Dragonfly found an interesting opinion piece called Anti-War Wounds. I don't relate to every opinion in the article, but it's well-written and makes a good point about "being the 'we.'" And about how it feels when people don't get that.

My husband fights this war. He risks his life every day. We have both made sacrifices for it. And to hear them say that it’s “a waste of time,” that it “will never make a difference,” that “we should call the whole thing off” — well, if that’s true, I’m not sure I’ll get out of bed tomorrow morning. There has to be a reason that our family — and thousands of others — are enduring this.

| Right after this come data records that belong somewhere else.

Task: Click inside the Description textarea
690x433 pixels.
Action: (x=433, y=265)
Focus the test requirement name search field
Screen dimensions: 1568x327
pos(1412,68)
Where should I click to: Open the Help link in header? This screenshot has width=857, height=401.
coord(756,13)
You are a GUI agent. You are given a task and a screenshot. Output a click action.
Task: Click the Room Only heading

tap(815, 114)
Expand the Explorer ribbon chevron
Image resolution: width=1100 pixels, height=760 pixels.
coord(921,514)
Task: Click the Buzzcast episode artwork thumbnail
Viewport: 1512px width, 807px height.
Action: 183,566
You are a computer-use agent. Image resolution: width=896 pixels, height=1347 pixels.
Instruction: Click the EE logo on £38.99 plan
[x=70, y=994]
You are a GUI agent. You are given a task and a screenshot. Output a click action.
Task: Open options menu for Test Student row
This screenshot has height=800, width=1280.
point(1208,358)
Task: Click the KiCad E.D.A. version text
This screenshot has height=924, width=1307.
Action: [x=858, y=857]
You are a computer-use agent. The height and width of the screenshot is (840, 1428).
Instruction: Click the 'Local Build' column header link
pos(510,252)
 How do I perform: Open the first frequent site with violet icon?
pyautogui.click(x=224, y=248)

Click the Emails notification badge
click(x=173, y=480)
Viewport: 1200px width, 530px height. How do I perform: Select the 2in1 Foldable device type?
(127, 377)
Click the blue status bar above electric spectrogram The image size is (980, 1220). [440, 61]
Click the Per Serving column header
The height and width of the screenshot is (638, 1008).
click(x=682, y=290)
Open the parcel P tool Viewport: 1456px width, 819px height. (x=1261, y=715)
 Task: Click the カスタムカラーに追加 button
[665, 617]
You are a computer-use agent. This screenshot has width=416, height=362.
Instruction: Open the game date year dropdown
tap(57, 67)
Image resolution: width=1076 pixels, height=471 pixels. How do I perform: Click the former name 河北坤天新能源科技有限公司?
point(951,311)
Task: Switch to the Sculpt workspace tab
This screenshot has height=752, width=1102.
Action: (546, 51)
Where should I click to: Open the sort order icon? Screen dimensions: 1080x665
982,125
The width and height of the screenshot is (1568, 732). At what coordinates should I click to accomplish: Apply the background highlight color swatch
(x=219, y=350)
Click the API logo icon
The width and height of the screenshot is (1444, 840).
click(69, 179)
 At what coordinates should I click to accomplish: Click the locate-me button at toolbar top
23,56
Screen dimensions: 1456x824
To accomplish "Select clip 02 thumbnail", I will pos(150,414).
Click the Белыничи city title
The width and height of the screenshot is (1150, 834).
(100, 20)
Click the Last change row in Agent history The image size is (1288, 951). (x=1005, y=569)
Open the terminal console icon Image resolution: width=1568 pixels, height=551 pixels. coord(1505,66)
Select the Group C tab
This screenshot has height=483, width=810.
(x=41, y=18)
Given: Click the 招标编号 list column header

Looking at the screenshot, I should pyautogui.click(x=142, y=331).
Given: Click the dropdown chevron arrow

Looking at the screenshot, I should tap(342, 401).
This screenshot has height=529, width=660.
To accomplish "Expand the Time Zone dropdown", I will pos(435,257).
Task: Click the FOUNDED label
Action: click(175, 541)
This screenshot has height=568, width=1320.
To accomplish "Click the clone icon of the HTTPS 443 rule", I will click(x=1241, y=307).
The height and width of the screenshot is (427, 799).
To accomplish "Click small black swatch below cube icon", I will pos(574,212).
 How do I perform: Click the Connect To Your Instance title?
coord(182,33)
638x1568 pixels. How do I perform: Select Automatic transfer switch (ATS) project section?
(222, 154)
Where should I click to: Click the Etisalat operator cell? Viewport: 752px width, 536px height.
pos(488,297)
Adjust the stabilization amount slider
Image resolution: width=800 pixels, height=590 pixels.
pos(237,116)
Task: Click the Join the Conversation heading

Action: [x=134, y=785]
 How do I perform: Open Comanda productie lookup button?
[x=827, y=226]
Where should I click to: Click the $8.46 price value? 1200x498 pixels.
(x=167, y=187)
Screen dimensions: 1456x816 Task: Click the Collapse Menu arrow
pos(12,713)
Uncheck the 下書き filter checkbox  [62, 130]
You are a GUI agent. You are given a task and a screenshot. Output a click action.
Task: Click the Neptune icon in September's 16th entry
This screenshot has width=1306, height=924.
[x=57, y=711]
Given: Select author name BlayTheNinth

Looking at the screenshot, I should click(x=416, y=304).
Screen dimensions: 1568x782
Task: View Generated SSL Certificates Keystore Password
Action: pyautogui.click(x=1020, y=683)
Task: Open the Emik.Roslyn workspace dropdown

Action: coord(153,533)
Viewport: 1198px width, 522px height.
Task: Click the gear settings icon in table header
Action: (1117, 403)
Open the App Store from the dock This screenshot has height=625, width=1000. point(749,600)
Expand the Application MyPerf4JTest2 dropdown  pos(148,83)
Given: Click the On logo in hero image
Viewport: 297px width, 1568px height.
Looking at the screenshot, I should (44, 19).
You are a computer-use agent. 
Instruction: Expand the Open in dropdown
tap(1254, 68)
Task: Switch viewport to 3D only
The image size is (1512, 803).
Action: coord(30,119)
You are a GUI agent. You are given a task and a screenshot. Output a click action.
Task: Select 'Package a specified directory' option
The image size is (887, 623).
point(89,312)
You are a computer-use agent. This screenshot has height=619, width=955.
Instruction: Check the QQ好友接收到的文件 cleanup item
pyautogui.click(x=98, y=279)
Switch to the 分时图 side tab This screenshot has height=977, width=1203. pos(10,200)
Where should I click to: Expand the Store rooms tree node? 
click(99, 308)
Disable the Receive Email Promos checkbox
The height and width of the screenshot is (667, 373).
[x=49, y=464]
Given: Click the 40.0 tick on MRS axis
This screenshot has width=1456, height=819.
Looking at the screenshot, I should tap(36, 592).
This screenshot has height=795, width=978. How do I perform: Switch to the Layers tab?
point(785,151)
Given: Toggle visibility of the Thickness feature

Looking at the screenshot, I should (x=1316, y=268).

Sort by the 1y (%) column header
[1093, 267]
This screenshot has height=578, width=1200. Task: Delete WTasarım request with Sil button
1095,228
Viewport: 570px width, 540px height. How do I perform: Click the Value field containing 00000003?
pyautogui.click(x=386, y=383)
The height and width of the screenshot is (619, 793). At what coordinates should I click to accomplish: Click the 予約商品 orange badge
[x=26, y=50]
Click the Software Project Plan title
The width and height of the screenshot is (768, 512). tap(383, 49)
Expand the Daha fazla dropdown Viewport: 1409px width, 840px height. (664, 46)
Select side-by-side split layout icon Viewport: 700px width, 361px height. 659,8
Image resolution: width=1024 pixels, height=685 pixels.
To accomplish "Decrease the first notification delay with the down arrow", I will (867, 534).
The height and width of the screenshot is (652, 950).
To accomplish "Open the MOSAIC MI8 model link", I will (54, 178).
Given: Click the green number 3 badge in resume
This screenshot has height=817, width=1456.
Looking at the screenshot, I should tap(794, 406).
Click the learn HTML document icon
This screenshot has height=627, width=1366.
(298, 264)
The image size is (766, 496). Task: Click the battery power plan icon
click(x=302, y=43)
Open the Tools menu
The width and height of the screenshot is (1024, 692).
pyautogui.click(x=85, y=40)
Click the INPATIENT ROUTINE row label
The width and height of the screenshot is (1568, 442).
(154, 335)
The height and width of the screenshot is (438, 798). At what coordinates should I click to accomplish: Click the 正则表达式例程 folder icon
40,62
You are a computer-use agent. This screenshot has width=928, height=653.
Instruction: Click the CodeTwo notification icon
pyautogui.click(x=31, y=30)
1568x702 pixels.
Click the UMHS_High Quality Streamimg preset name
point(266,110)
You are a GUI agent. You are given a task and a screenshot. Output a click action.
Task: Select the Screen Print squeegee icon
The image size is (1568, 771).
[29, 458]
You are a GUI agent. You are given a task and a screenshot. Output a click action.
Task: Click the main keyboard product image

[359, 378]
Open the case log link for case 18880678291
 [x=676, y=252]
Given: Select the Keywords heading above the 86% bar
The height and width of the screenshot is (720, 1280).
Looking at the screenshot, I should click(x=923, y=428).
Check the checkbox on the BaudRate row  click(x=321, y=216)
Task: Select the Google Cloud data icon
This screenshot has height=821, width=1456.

Yesterday someone called to say goodbye to my husband before he left, not knowing that he'd been bumped forward. And in the conversation, this person asked if my husband thinks that being in Iraq is worth it, if his job means anything, and if he thinks we should've gone there in the first place. How do you answer that question 1) politely and 2) succinctly? And then what do you do when that person says, "Well, I don't think it was the right idea in the first place"?

All I could answer was that my husband reads countless books, articles, and blogs about the Middle East. He's no robot blindly following Bush's orders. And he will do the best job he can with the brain he's been given so that he does make a difference down there.

You know, I've heard the saying that the soldier is the most anti-war person because he actually sees what war is, but I don't think I ever want label myself as anti-war. To me, that's like being anti-pollution or anti-cancer; it's a meaningless term. (I've written about this before.) There is war in this world we live in, like it or not, and sometimes you have to fight it. And if that time comes to my family, then that makes me pro-war. Do I think this time in Iraq has been perfect or easy? No way. But I don't have a crystal ball that can tell me what the world would've looked like if we hadn't gone to Iraq five years ago. It's possible the world might've been worse off. So you fight the war you're in with all you've got and don't waste time thinking about what might have been in some alternate dimension.

So please don't ask our military families to discuss that alternate dimension. It's pointless and off-putting.